(PASAJE EXTRAÍDO)
Un objetivo prioritario de la nueva ley debería haber sido dar una oportunidad real, romper la definición circular según la que los buenos estudiantes son los que han estudiado, cuando los que estudian son solo los ya predeterminados para ser los buenos estudiantes. Que no lo sea duele más viniendo de un gobierno que se autodenomina social. Si la escuela solo sirve para reproducir lo que ya traen de casa, algo estamos haciendo rematadamente mal.
Esta nueva ley es una vuelta a la LOE –con su lenguaje empresarial, que no es exclusivo de las leyes educativas del PP–, a la que se aporta esperemos que algo más que un titular sobre objetivos de la agenda de desarrollo sostenible e igualdad de género. Y si bien es positivo que se rescate la diversificación curricular y que la enseñanza pública recupere parte de los recursos económicos que se le han venido sustrayendo a lo largo de las últimas décadas, se echa en falta valentía para abordar una reforma educativa radical y experimental, con mayor ambición de futuro y más objetivos ligados a otros aspectos políticos de reducción de las desigualdades, vinculando y forzando los recursos a las dificultades detectadas, bajando la ratio para atender a la individualidad y la diversidad, estabilizando plantillas que puedan trabajar a medio plazo, reivindicando las enseñanzas artísticas y la filosofía, racionalizando currículo y deberes, generando programas para familias, educación de adultos y acción y proyectos sociales de mejora en el entorno como parte de las actuaciones de los centros educativos. Esto no es un trabajo que podamos asumir en exclusiva los educadores, de la misma forma que los sanitarios no pueden hacer frente, solo con su vocación, a las limitaciones de personal o la reducción de medios materiales, o a la irresponsabilidad individual o colectiva. La mano izquierda del Estado, que decía Bourdieu, o tiene un respaldo social o se desploma.

(INFORMACIÓN PROPORCIONADA)
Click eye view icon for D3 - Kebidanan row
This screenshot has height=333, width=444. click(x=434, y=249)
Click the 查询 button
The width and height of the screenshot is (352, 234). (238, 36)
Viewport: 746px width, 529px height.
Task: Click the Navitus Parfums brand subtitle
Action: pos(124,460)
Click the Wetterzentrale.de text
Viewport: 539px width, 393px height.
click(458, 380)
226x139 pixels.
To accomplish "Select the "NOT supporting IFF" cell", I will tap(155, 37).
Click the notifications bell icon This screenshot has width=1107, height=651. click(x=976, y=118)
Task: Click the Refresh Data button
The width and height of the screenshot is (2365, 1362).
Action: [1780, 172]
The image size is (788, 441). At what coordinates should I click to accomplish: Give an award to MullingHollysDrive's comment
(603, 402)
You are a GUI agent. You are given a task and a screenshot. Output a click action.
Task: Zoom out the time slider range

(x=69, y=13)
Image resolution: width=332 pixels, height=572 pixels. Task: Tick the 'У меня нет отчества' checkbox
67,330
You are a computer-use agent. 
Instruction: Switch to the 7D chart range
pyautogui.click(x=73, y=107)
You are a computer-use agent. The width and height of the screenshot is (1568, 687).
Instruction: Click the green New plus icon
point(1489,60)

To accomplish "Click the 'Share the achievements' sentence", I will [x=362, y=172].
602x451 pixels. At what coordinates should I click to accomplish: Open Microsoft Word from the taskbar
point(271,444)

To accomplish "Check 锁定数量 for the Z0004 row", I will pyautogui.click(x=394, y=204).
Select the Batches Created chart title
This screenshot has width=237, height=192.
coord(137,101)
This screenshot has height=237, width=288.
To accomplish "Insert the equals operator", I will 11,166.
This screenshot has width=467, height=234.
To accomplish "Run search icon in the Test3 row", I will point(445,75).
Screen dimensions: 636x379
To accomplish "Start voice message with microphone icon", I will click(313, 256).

(TRABAJO SOLICITADO) Continúa el texto sobre la nueva ley educativa a partir de su última frase.

(RESULTADO DEL EJERCICIO)
No es la educación lo que produce seres infelices y malestar social, son los modos de vida impuestos e injustos que nuestrxs jovenxs experimentan en sus hogares todos los días. Es la vida precaria de la mayoría, que conviene y enriquece tan sólo a una élite que tiene los medios para imponer su visión del mundo sobre el conjunto. Somos una sociedad deprimida y desde la depresión es difícil imaginar el mañana. Pero esta depresión es inducida y de ella saldremos cambiando rutinas, empeñándonos en vivir otras cosas y no las mismas, resistiéndonos a educar para la resignación, inventando aprenderes ilusionantes que enraicen en la ambición de vivir juntxs de modos más complejos, sostenibles y felices. Educar para la complejidad del mundo y las gentes evitará que intolerantes caudillos nos simplifiquen la realidad por nuestro bien. En eso estamos muchxs y en eso seguiremos, más allá de las leyes y las pandemias, porque tenemos la responsabilidad de acompañar a niñxs y jóvenes a un futuro que estará en su mano definir. Y que será mejor para el común o no será futuro sino prolongación de un presente interminable.
Marta de Gonzalo y Publio Pérez Prieto son artistas y profesores de secundaria.
Este artículo fue originalmente publicado en ctxt.es.